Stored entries
━━━━
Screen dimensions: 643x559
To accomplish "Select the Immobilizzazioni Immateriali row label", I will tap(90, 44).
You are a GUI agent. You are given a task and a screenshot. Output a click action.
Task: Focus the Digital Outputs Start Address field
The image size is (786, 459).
━━━━
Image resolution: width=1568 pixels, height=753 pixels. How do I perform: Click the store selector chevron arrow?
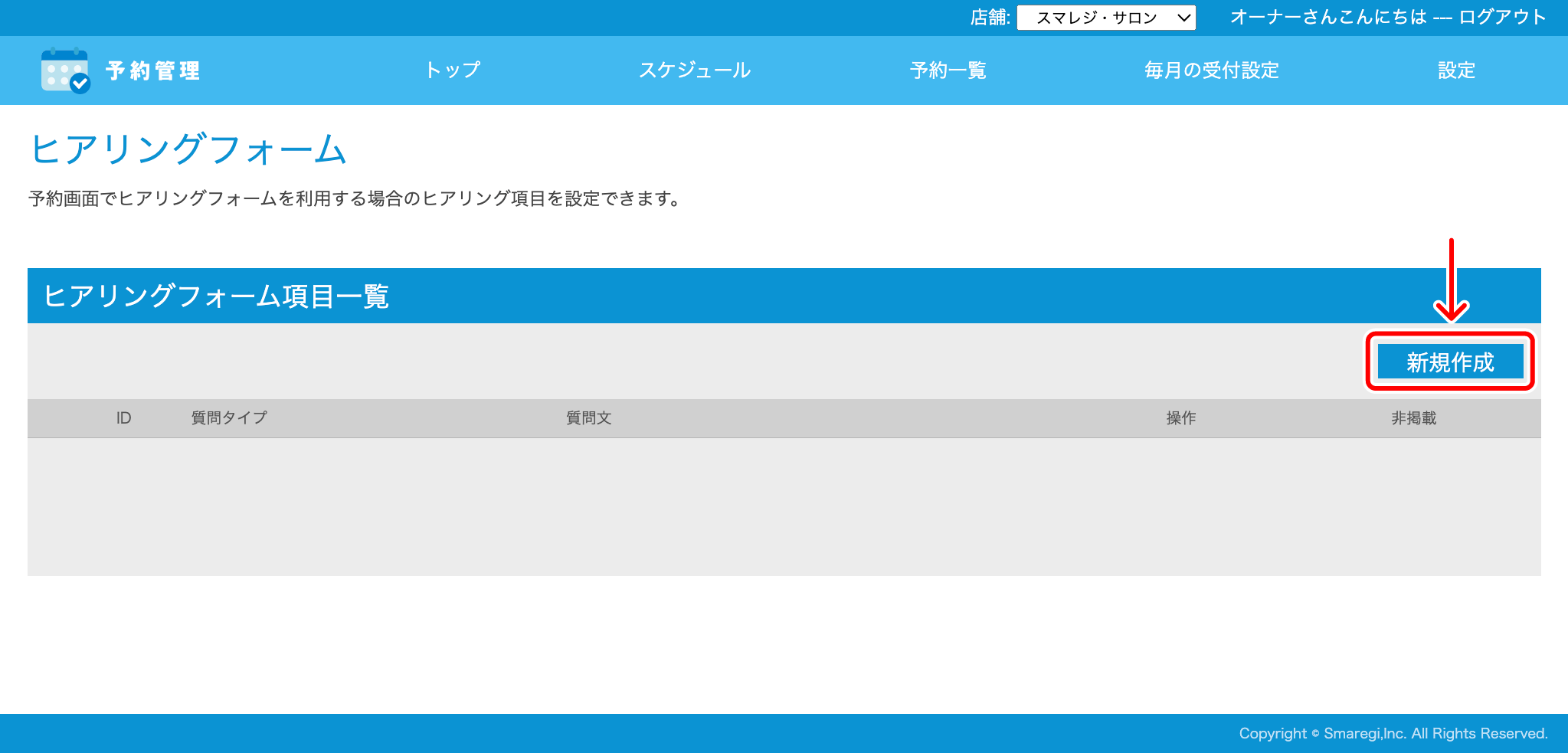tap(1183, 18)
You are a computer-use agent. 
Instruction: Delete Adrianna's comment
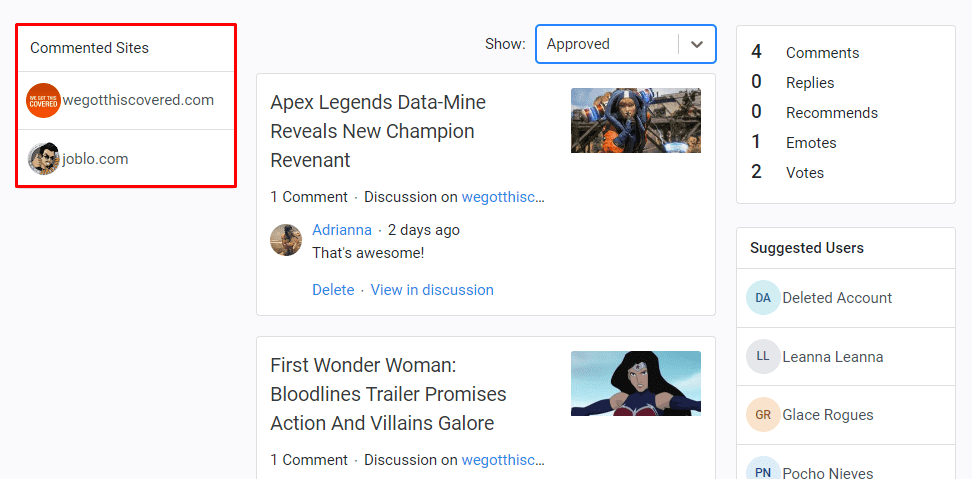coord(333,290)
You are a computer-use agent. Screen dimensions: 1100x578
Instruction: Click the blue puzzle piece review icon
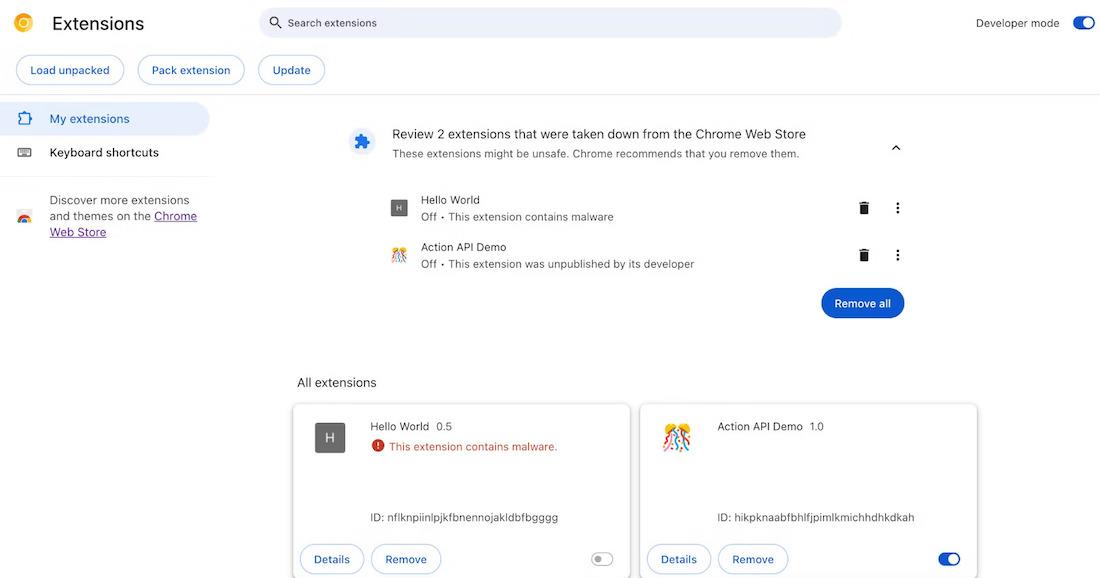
━━━━
- Required work: From the records above, pull every line that carries the word "agent".

- Response to this exercise:
You are a GUI agent. You are given a task and a screenshot. Output a click action.
You are a computer-use agent. 
You are a computer-use agent. Screen dimensions: 1100x578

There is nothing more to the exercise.